» **GIVEN ENTRIES**
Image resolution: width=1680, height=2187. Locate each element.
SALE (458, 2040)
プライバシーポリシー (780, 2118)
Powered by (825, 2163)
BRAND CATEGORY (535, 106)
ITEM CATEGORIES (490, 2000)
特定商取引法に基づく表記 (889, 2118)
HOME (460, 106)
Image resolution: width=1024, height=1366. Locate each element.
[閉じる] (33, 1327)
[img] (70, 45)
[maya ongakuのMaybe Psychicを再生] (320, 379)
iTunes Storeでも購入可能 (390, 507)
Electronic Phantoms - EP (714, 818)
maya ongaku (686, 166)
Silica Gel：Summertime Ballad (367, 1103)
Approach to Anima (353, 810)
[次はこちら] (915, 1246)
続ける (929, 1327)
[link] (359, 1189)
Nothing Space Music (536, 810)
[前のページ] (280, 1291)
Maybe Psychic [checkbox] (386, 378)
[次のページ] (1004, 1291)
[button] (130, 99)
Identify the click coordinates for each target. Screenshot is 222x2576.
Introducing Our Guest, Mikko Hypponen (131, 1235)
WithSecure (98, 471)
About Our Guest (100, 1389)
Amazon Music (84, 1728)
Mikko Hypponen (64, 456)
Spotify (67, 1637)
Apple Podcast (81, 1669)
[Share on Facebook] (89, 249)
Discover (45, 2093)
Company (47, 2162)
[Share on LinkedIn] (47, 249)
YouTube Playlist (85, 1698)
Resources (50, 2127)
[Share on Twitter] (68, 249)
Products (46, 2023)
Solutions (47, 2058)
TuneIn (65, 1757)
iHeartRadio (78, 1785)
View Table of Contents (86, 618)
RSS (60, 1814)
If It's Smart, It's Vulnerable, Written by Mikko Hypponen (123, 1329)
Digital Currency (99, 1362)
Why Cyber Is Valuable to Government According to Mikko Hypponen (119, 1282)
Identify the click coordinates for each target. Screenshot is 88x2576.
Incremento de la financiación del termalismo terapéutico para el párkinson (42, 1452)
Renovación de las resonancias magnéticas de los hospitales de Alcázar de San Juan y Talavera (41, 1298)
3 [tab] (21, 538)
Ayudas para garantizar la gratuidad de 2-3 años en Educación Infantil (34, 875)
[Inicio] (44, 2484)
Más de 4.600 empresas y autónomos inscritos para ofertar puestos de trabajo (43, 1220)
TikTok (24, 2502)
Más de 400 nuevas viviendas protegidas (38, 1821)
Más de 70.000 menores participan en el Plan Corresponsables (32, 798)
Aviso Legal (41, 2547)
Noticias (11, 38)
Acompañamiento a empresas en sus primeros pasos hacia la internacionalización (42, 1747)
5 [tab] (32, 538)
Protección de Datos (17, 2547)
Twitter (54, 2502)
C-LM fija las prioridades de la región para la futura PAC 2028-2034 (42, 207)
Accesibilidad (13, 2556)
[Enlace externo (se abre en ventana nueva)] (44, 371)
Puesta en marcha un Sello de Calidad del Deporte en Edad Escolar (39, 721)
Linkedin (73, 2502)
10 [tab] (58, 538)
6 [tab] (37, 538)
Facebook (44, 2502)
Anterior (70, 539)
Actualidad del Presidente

» **WHAT YOU HAVE TO DO**
Every entry must be retyped in full, exactly as given.

» **REPLY TO THE TASK**
Image resolution: width=1680, height=2187. Locate each element.
SALE (458, 2040)
プライバシーポリシー (780, 2118)
Powered by (825, 2163)
BRAND CATEGORY (535, 106)
ITEM CATEGORIES (490, 2000)
特定商取引法に基づく表記 (889, 2118)
HOME (460, 106)
Image resolution: width=1024, height=1366. Locate each element.
[閉じる] (33, 1327)
[img] (70, 45)
[maya ongakuのMaybe Psychicを再生] (320, 379)
iTunes Storeでも購入可能 (390, 507)
Electronic Phantoms - EP (714, 818)
maya ongaku (686, 166)
Silica Gel：Summertime Ballad (367, 1103)
Approach to Anima (353, 810)
[次はこちら] (915, 1246)
続ける (929, 1327)
[link] (359, 1189)
Nothing Space Music (536, 810)
[前のページ] (280, 1291)
Maybe Psychic [checkbox] (386, 378)
[次のページ] (1004, 1291)
[button] (130, 99)
Identify the click coordinates for each target. Screenshot is 222x2576.
Introducing Our Guest, Mikko Hypponen (131, 1235)
WithSecure (98, 471)
About Our Guest (100, 1389)
Amazon Music (84, 1728)
Mikko Hypponen (64, 456)
Spotify (67, 1637)
Apple Podcast (81, 1669)
[Share on Facebook] (89, 249)
Discover (45, 2093)
Company (47, 2162)
[Share on LinkedIn] (47, 249)
YouTube Playlist (85, 1698)
Resources (50, 2127)
[Share on Twitter] (68, 249)
Products (46, 2023)
Solutions (47, 2058)
TuneIn (65, 1757)
iHeartRadio (78, 1785)
View Table of Contents (86, 618)
RSS (60, 1814)
If It's Smart, It's Vulnerable, Written by Mikko Hypponen (123, 1329)
Digital Currency (99, 1362)
Why Cyber Is Valuable to Government According to Mikko Hypponen (119, 1282)
Identify the click coordinates for each target. Screenshot is 88x2576.
Incremento de la financiación del termalismo terapéutico para el párkinson (42, 1452)
Renovación de las resonancias magnéticas de los hospitales de Alcázar de San Juan y Talavera (41, 1298)
3 [tab] (21, 538)
Ayudas para garantizar la gratuidad de 2-3 años en Educación Infantil (34, 875)
[Inicio] (44, 2484)
Más de 4.600 empresas y autónomos inscritos para ofertar puestos de trabajo (43, 1220)
TikTok (24, 2502)
Más de 400 nuevas viviendas protegidas (38, 1821)
Más de 70.000 menores participan en el Plan Corresponsables (32, 798)
Aviso Legal (41, 2547)
Noticias (11, 38)
Acompañamiento a empresas en sus primeros pasos hacia la internacionalización (42, 1747)
5 [tab] (32, 538)
Protección de Datos (17, 2547)
Twitter (54, 2502)
C-LM fija las prioridades de la región para la futura PAC 2028-2034 (42, 207)
Accesibilidad (13, 2556)
[Enlace externo (se abre en ventana nueva)] (44, 371)
Puesta en marcha un Sello de Calidad del Deporte en Edad Escolar (39, 721)
Linkedin (73, 2502)
10 [tab] (58, 538)
6 [tab] (37, 538)
Facebook (44, 2502)
Anterior (70, 539)
Actualidad del Presidente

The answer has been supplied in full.